On Tue, Mar 16, 2010 at 10:12:52AM -0400, Ross Walker wrote:

> > On two different machines, I've been experiencing disk I/O stalls  
> > after
> > upgrading to the CentOS 5.4 kernel.  Both machines have an LSI 1068E
> > MPT SAS (mptsas) controller connected to a Chenbro CK13601 36-port SAS
> > expander, with one machine having 16 1T WD disks hooked up to it, and
> > the other having a mix of about 20 WD/Seagate/Samsung/Hitachi 1T and  
> > 2T
> > disks.
> >
> > When there's a disk I/O stall, all reads and writes to any disk behind
> > the SAS controller/expander just hang for a while (typically for  
> > almost
> > exactly eight seconds), so not just the I/O to one particular disk  
> > or a
> > subset of the disks.  The disks on other (on-board SATA) controllers
> > still pass I/O requests when the SAS I/O stalls.
> >
> > I hacked up the attached (dirty) perl script to demonstrate this  
> > effect
> > -- it will read /proc/diskstats in a tight loop, and keep track of
> > which request entered the request queue when, and when it completed,  
> > and
> > it will WTF if a request took more than a second.  (The same thing can
> > probably be done with blktrace, but I was lazy.)  New requests get
> > submitted, but the pending ones fail to complete for a while, and then
> > they all complete at once.
> >
> > This happens on kernel-2.6.18-164.11.1.el5, while reverting to the
> > latest CentOS 5.3 kernel (kernel-2.6.18-128.7.1.el5) makes the issue  
> > go
> > away again, i.e. no more stalls.
> >
> > It doesn't seem to matter whether the I/O load is high or not -- the
> > stalls happen even under almost no load at all.
> >
> > Before I dig into this further, has anyone experienced anything  
> > similar?
> > A quick google search didn't come up with much.
> 
> I would use iostat -x and see if there is a disk or group of disks  
> that show abnormal service times and/or utilization.

I/O to all 16 disks stalls simultaneously, for 8 seconds at a time,
and 'iostat -k 1' shows zero kb/s read and written to each of the
disks (sdb - sdq) for the entire interval.

> Are there any errors in the logs?

Nope.

> How are the disks configured?
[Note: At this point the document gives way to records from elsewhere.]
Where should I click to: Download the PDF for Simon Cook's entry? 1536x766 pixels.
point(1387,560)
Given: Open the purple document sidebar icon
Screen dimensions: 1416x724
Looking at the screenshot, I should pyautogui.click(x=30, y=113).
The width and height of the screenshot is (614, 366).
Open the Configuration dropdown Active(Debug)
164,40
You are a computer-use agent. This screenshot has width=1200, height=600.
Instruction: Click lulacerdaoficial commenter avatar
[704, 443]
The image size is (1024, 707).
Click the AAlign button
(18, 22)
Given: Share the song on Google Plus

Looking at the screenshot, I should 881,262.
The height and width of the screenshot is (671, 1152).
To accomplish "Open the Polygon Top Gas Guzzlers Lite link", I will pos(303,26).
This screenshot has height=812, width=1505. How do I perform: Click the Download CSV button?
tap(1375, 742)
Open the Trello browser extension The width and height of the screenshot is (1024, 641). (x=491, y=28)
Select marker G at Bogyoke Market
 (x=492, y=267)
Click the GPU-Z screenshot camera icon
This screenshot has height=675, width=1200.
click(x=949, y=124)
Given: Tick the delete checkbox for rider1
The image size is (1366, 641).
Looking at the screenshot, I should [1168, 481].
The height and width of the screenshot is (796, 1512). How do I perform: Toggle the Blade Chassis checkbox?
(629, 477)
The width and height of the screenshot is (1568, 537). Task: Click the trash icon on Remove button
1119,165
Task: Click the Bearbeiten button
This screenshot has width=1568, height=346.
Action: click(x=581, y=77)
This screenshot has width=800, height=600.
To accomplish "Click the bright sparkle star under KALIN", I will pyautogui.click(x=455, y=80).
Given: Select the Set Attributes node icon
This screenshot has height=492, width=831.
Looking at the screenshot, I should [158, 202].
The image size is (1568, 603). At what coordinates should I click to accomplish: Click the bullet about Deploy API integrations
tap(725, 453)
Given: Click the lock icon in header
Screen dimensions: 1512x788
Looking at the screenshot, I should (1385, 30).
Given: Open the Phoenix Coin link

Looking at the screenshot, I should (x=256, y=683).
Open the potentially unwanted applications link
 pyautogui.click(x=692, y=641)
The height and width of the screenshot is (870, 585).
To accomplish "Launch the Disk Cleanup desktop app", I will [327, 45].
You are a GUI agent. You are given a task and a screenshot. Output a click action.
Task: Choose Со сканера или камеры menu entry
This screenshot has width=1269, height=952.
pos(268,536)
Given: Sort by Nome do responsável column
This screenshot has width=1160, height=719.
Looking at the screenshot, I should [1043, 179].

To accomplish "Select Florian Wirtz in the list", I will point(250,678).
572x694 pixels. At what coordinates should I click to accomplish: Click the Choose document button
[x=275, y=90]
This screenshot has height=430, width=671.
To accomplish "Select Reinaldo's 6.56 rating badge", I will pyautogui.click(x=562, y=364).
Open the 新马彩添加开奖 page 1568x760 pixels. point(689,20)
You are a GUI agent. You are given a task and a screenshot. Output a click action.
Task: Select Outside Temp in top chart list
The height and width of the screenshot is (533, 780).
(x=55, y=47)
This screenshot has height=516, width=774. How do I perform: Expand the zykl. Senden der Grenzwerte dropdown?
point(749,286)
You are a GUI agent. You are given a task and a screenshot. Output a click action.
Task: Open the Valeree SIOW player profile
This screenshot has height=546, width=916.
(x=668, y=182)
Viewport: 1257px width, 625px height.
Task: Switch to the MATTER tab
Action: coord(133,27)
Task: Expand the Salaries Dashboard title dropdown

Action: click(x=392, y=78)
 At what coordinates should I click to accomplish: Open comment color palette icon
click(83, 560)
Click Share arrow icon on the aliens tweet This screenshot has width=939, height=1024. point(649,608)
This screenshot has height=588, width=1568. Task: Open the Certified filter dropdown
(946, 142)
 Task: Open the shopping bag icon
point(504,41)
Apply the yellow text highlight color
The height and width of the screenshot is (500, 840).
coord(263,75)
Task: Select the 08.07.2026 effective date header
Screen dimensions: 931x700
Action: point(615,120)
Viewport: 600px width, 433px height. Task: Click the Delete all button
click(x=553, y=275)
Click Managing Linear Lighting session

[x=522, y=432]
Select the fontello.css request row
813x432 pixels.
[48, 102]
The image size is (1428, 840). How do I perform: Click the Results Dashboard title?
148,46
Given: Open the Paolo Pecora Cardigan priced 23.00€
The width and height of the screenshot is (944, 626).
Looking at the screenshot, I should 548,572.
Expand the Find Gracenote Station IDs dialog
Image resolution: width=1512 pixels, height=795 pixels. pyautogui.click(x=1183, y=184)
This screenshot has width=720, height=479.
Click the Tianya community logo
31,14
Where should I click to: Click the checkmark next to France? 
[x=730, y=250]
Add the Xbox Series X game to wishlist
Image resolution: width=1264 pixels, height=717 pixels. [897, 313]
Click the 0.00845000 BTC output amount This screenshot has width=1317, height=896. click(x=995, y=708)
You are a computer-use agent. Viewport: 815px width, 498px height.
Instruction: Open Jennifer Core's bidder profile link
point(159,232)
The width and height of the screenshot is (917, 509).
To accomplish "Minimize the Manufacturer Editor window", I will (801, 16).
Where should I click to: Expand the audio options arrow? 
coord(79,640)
Software raid?

Yes, two 8-disk RAID6 sets -- but that doesn't seem relevant.

> Is the adapter's firmware at the latest revision?

Not sure.  I tried upgrading it but the vendor's firmware updater
won't let me (see other email for details).

> Was .128 kernel running stock drivers?

Yes.

> Is .164 kernel running stock drivers?

Yes.

> (maybe weak-updates from .128 kernel?)

Nope.

> What IO scheduler is this? Default CFQ?

Yes.